+++ Extracted records +++

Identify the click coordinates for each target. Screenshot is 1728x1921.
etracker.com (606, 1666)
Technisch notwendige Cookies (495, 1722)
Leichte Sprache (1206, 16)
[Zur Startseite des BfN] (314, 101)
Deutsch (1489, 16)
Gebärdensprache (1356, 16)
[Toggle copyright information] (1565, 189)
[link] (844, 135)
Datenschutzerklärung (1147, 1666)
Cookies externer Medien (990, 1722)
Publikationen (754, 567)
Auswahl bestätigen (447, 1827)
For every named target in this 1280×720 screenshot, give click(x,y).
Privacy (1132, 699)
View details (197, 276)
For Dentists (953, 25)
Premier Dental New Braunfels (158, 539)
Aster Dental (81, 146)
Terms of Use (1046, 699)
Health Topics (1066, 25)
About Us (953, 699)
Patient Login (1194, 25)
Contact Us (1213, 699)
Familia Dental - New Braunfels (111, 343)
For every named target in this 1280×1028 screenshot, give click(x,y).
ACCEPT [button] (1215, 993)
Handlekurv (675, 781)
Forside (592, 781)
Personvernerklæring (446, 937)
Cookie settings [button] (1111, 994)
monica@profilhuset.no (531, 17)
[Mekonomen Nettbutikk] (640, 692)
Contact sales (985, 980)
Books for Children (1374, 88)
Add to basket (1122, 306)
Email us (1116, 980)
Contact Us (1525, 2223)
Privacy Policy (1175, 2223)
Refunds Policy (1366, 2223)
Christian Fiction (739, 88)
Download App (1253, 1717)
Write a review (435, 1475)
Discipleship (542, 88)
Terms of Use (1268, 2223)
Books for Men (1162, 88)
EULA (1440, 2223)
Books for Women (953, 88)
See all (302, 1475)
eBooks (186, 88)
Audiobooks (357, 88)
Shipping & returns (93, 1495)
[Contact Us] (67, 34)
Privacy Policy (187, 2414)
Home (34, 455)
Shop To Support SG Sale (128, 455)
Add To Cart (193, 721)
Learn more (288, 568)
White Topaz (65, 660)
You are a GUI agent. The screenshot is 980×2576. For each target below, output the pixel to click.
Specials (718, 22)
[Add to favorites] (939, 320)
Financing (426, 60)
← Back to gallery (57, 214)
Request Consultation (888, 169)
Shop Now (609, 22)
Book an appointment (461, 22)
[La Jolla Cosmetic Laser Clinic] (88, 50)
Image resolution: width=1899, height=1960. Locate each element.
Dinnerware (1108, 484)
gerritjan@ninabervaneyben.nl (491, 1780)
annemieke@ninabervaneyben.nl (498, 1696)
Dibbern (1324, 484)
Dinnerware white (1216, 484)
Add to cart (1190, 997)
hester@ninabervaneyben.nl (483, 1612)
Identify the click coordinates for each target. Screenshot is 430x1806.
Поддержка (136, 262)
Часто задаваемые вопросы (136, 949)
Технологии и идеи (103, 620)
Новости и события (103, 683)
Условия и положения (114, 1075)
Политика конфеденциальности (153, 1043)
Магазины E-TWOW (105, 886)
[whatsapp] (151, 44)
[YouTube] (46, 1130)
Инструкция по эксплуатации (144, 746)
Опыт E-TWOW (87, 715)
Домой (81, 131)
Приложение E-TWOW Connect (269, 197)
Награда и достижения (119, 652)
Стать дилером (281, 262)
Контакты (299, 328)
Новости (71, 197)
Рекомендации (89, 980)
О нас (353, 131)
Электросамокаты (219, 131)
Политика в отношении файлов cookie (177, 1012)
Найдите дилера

+++

● **Aim of the task**
Starting with the first line of the entries above, reproduce each line verbatim, and stop after the line that contains "Books for Children (1374, 88)".

● **Complete output**
Identify the click coordinates for each target. Screenshot is 1728x1921.
etracker.com (606, 1666)
Technisch notwendige Cookies (495, 1722)
Leichte Sprache (1206, 16)
[Zur Startseite des BfN] (314, 101)
Deutsch (1489, 16)
Gebärdensprache (1356, 16)
[Toggle copyright information] (1565, 189)
[link] (844, 135)
Datenschutzerklärung (1147, 1666)
Cookies externer Medien (990, 1722)
Publikationen (754, 567)
Auswahl bestätigen (447, 1827)
For every named target in this 1280×720 screenshot, give click(x,y).
Privacy (1132, 699)
View details (197, 276)
For Dentists (953, 25)
Premier Dental New Braunfels (158, 539)
Aster Dental (81, 146)
Terms of Use (1046, 699)
Health Topics (1066, 25)
About Us (953, 699)
Patient Login (1194, 25)
Contact Us (1213, 699)
Familia Dental - New Braunfels (111, 343)
For every named target in this 1280×1028 screenshot, give click(x,y).
ACCEPT [button] (1215, 993)
Handlekurv (675, 781)
Forside (592, 781)
Personvernerklæring (446, 937)
Cookie settings [button] (1111, 994)
monica@profilhuset.no (531, 17)
[Mekonomen Nettbutikk] (640, 692)
Contact sales (985, 980)
Books for Children (1374, 88)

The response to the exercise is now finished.